* Brano da leggere *
>>>

Quanto all'allegata mancanza di inadempimento e dunque dello stato di insolvenza, si osserva che le argomentazioni di parte reclamante al riguardo non sono condivisibili.
In primo luogo, si osserva che il credito azionato dai resistenti e portato dalla sentenza del
Tribunale di Roma n.16501/2012, benchè ancora sub judice al momento della presentazione dell'istanza di liquidazione giudiziale, era comunque suscettibile di essere azionato in virtù della natura immediatamente esecutiva del capo di sentenza relativo alla restituzione di quanto versato a fronte di un contratto preliminare di vendita di immobile edificando poi risolto con la sentenza medesima, così come già acclarato dal giudice dell'esecuzione nell'ordinanza di rigetto dell'opposizione al precetto formulata dalla . CP_5
D'altronde, la stessa pendenza di trattative tra le parti nel 2018 per una definizione bonaria della questione non può essere considerata dirimente ai fini dell'esclusione di uno stato di persistente inadempimento da parte della società debitrice non essendo stata fornita giustificazione delle ragioni per le quali non sono andate a buon fine ed in ogni caso non essendo stata formulata alcuna allegazione in merito a concrete iniziative del debitore tese all'adempimento dopo la sentenza di rigetto della Corte d'appello di Roma del 2023, con cui è stata sostanzialmente confermata la condanna in primo grado.
Tali circostanze sono già sufficienti a dar conto di un'incapacità dell'impresa di far fronte regolarmente alle proprie obbligazioni;
al che va aggiunto che dagli ultimi bilanci depositati, sebbene risalenti, emergono forti esposizioni debitorie dell'impresa ( € 671.859 nel 2010), sulla cui estinzione nulla si dice nel reclamo, e l'attività di impresa è stata sospesa nel 2010 e non più riavviata, come evincibile dalla nota integrativa al bilancio 2010, in cui si rappresenta che l'attività imprenditoriale viene sospesa per mancato introito di risorse, in particolare che “L' attività di costruzione è attualmente sospesa stante la mancata definizione della trattativa di vendita riguardante la cessione di una unità immobiliare parzialmente costruita. Definita la predetta trattativa si potranno ottenere risorse finanziarie necessarie alla ripresa dell'attività di costruzione e per l'estinzione dei debiti di bilancio. Il risultato negativo dell'esercizio è dipeso essenzialmente dalla contabilizzazione dei normali oneri di gestione”.

<<<

* Dati forniti *
>>>

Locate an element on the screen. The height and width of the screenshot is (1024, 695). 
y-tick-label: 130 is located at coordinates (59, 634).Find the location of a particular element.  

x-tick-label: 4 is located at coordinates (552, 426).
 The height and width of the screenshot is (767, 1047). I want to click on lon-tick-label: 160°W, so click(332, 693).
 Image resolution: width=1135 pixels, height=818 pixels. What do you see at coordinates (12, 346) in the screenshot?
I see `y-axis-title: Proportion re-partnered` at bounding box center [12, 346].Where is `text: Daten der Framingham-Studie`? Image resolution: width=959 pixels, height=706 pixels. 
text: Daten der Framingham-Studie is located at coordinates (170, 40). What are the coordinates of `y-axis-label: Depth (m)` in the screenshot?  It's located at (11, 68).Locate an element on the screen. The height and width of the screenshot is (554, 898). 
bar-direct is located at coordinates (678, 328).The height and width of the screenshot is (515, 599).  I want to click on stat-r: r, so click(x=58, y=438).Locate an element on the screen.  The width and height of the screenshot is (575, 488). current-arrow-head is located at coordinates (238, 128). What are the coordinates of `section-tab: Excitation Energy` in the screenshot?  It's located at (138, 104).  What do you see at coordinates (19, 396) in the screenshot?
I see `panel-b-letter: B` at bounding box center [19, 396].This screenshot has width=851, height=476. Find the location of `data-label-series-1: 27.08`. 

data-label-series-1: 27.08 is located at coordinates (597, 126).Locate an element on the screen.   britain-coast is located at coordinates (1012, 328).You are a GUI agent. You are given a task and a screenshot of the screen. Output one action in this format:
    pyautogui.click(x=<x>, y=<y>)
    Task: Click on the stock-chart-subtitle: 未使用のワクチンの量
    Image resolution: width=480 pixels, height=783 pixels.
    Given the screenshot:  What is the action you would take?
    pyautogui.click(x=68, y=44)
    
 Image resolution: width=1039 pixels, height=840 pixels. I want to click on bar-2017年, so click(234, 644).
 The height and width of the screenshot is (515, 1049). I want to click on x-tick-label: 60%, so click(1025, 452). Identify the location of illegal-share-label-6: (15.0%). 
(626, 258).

<<<

* Il tuo compito *
Trascrivi dal brano sullo stato di insolvenza il passo compreso tra "Quanto all'allegata mancanza" e "non sono condivisibili.", estremi inclusi. I dati forniti non servono per svolgere l'esercizio.

* Risposta *
Quanto all'allegata mancanza di inadempimento e dunque dello stato di insolvenza, si osserva che le argomentazioni di parte reclamante al riguardo non sono condivisibili.